It has been published today on the BBC News website that:
The BBC, ITV and BSkyB have put forward a joint proposal to stage three live election debates between the leaders of the three main political parties.
BBC News 2009.
Under the plan, the three broadcasters would stage one debate each in peak time with the footage later being made available to other broadcasters.
This, in most people’s opinion, can be a good thing. But is this (incidentally, debating the leadership debates) more like how we do it in Britain:
We have Question Time, which we have had for the past 30 years or so, with representatives weekly battling it out. PMQ’s is broadcast live on BBC Parliament and BBC Radio Five Live every wednesday, with the “highlights” on the news in the evening. We have shows such as The Daily Politics, Andrew Marr Show, The Politics Show, PM on Radio 4 as well as Today, BBC Five Live Breakfast and Drive, as well as Richard Bacon and the rest, BBC One Breakfast, Jeremy Vine Show, Local BBC Radio, Commercial radio… basically, we have a lot of outlets, and that does not include newspapers!

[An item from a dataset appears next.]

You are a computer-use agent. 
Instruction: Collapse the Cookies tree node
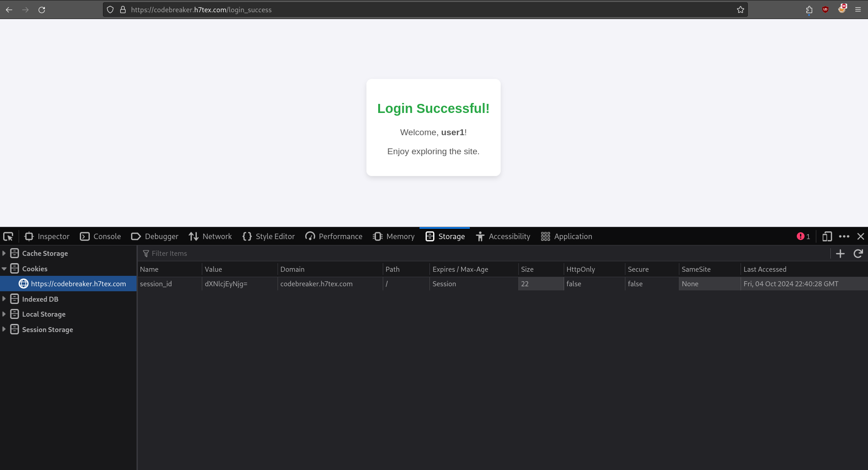pyautogui.click(x=4, y=269)
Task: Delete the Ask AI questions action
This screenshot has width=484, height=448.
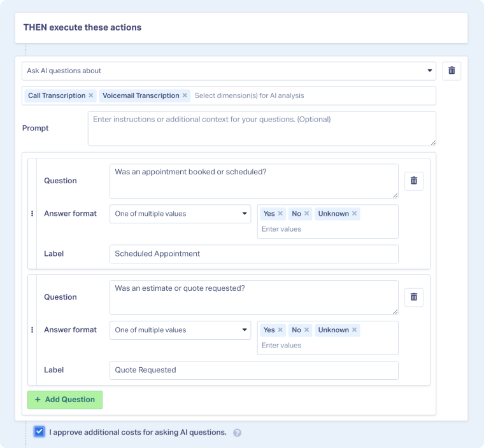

So, Sky News is pushing for a leadership debate. This would take the form of three debates with all three leaders, putting forward policies and their way forward (which they do in conference speeches anyway) before a chair, probably a Dimbleby brother or someone like Adam Boulton, Nicky Campbell or Jeremy Vine.
It could be good because it would put the person who is supposed to lead this country through the next 4 years under intense public (and media) pressure, which would mean it’d be easier to weed out any bad policies or inconsistencies. It would allow the public to see politicians in front of a “public dispatch box” – and there’s no doubt that people would watch it. The expenses scandal of 2009 put Question Time in the “must watch” category for nearly 4 million people, and put it Live and in Primetime schedules. A leadership debate, being not only new but exciting, could do the same.
But seeing as the way this country is decided is through local votes, through electing local MP’s, is it a good idea? Would it turn UK politics into a “presidential” style debate, focussing too much on personality and not enough on policy.
Over to you…?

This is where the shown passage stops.